The other issue, and the main reason for posting a question is that the table contains the column "css_class". This is very versatile and allows us change the style of a specific status very quickly. But we really dislike the idea of putting code inside a database. Perhaps having CSS classes in a database isn't necessarily a bad thing, but I really don't know what the common practice is. Any ideas?
EDIT:
What I've gathered from the first few answers is that I should keep all my view stuff out of my model stuff in order to maintain an MVC framework. My argument is that if I keep the css_class name out of the database, then I'm checking the status id in the view in order to decide which class to assign it. So if I put the class in the database, I'm putting View information in the Model. If I don't put CSS classes in the database then I'm putting Model information in the View (checking which ID it belongs to). So by not muddying up the Model, I muddy up the view instead.......
The most elegant way I've seen this solved so far (and I've worked with a few MVC implementations now) is to store only the relevant data in the database. E.g. you'd store status="red" in the database, and leave it up to the view to know what to do with a red status, in terms of CSS. The problem is then solved by designing a sufficiently advanced View layer that creates reusable structures -- that way you don't need to always be updating things on a page-by-page basis when the css changes.
Passing this information up to the Model somewhat defeats the point of the content/presentation separation, because now your code needs to know to pull presentation information off the database and forward it along to the View level or, shudder, you'll be pulling that stuff from the database right in your View layer code, which makes maintenance a nightmare, as you've now lost control over the information flow.
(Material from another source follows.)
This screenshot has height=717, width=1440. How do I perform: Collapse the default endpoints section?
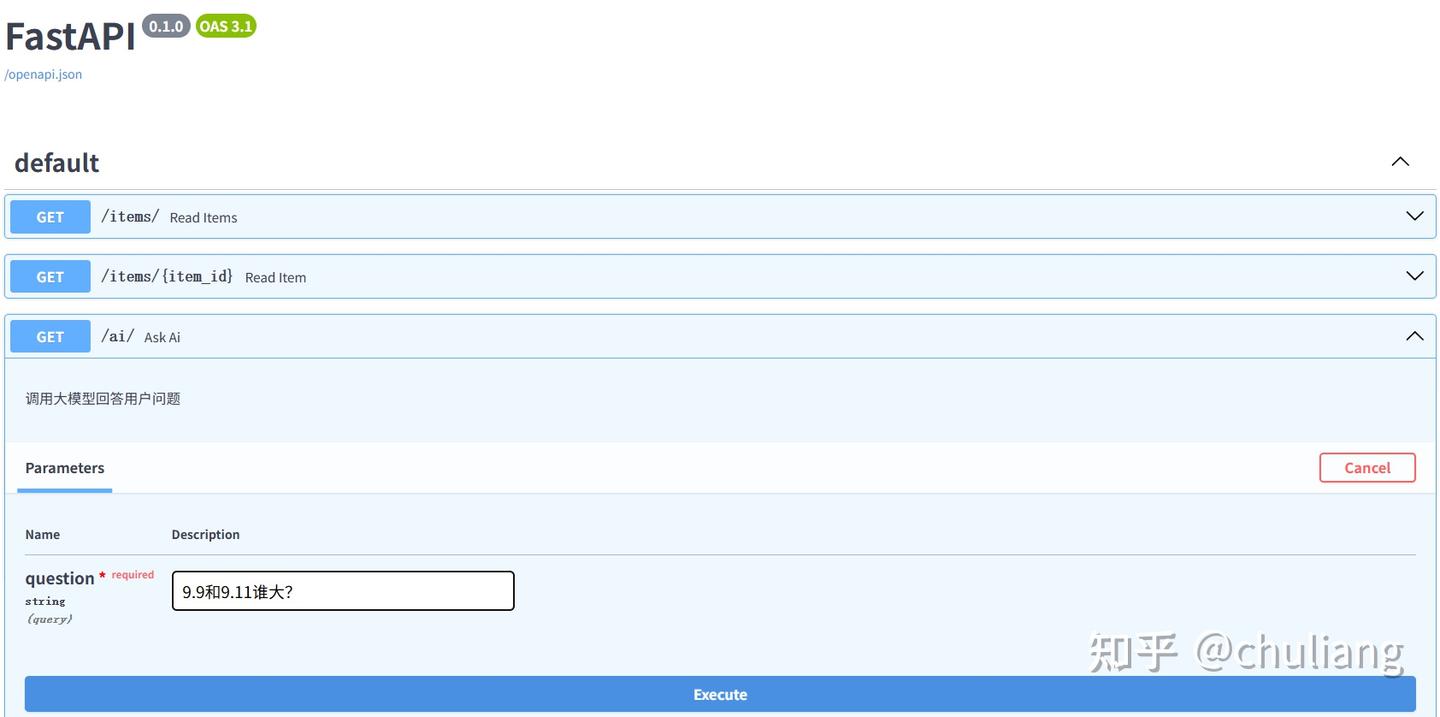click(x=1399, y=160)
If you want to continue your paradigm of storing this in the DB, you could make another table that maps VARCHAR names of the statuses to their corresponding INTEGER IDs.
However, if this was my framework. I would not be storing view information like this in the database. This would be handled by the V of my MVC setup.
From a data modelling point of view:
Have a different table for each "kind" of status; keep user statuses separate from page statuses (for example) - group the like entities together.
Don't put the CSS classes into the database, but use some form of status indicator - this could be an ENUM column, if you know the set of possible statuses up front. Transform this into the appropriate CSS class in the view layer. You don't want to end up in a situation where your CSS can't be changed because some data in the database prevents it.